I moved to Washington University in St. Louis for my post-doc. This was an amazing time to be at Wash U. The neuroscience community was lead by Max Cowan and included people like Victor Hamburger, Dale Purves, Nigel Daw, Robert Miller, Ed Jones, and Tom Thach, among many others. The infamous Saturday morning seminar program with required attendance for all post-docs and students brought a constant stream national and international leaders of neuroscience to the campus. I started out in Alan Pearlman's lab studying the visual cortex of reeler mice. This project moved very quickly and lead Alan and me to the conclusion that studies on neural cell migration using cell biological techniques were the next important step.
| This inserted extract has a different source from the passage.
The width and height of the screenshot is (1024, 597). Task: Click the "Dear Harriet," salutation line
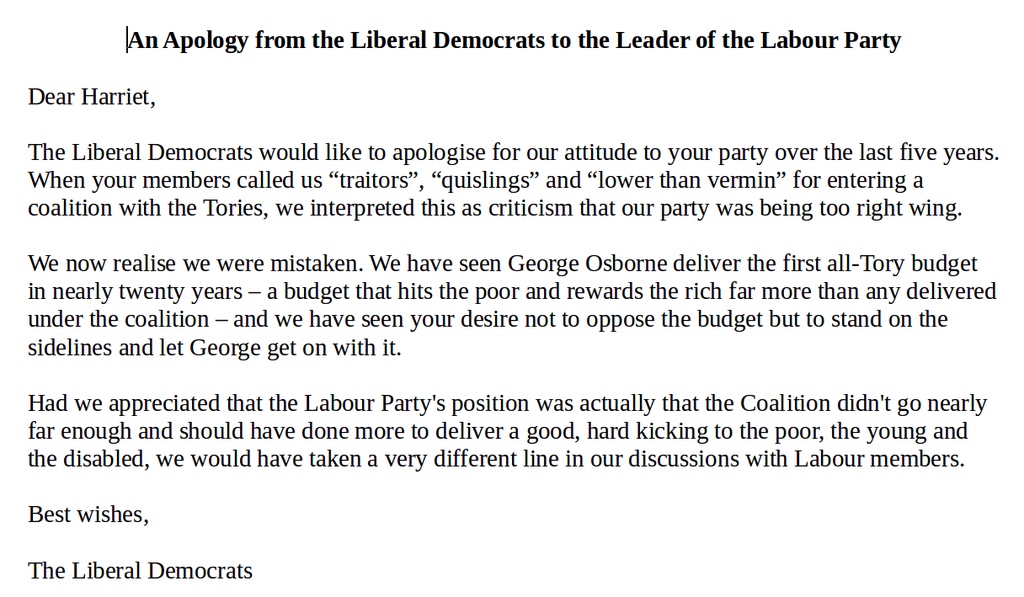pos(92,97)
Fortunately for us, David Gottlieb was beginning to make monoclonal antibodies to the nervous system so I joined a project making antibodies to chick retina and studied the first monoclonal antibody to the neural cell adhesion molecule (NCAM), quite by accident.
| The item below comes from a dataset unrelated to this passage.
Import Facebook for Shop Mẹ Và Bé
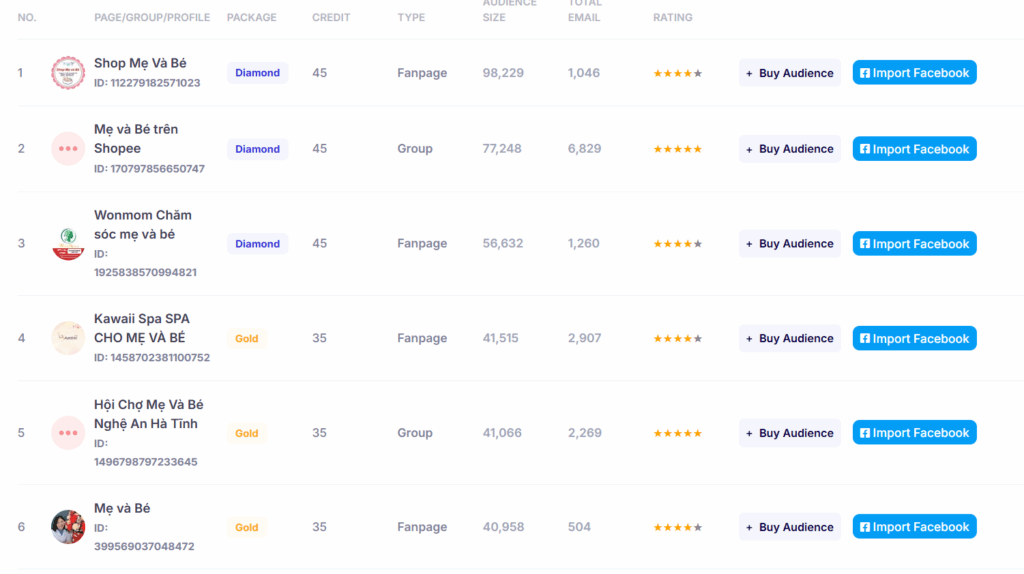Image resolution: width=1024 pixels, height=574 pixels. 914,72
Ray Lund gave me my first faculty position in 1981 in the Anatomy Dept. at the Medical Univ. of South Carolina. While there I made an antibody to NgCAM, the chick homologue of L1. After only two years, I moved with Ray to the Anatomy Dept. at the Univ. of Pittsburgh. Shortly there after Carl Lagenaur joined the dept. and we initiated studies that lead to the demonstration the L1 stimulates axon growth, the first adhesion molecule from brain shown to have this property. We also showed that it does this via a homophilic binding mechanism.
In 1988 I moved to the newly created Neurosciences Dept. at CWRU. With Sue Burden-Gulley and Ross Payne, I began a series of studies on how CAMs influenced growth cone shapes, cytoskeleton and dynamic behavior. One of the most interesting findings was the lack of correlation between adhesive strength and axon behavior. While this is an accepted idea now it was unpopular in some quarters at that time. This result lead us (Eric Wong, Andy Schaefer, Hiroyuki Kamiguchi and Kristin Long) to focus on the L1 cytoplasmic domain in signaling and trafficking. Around 1988 we (Lulu Hlavin and myself) also started a project to clone the human L1 cDNA so we could do structure/function studies. To our surprise and delight, two groups of human geneticists used our cDNA clones to show that mutations in the L1 gene cause a terrible genetic disease, X-linked hydrocephalus. Subsequent studies by Mami Yamasaki and myself revealed a strong correlation between the type of mutation and the severity of the disease. It also confirmed the notion that the L1 cytoplasmic domain plays an essential role in axon growth and guidance. While at CWRU I was very lucky to work with Gary Landreth and Urs Rutishauser.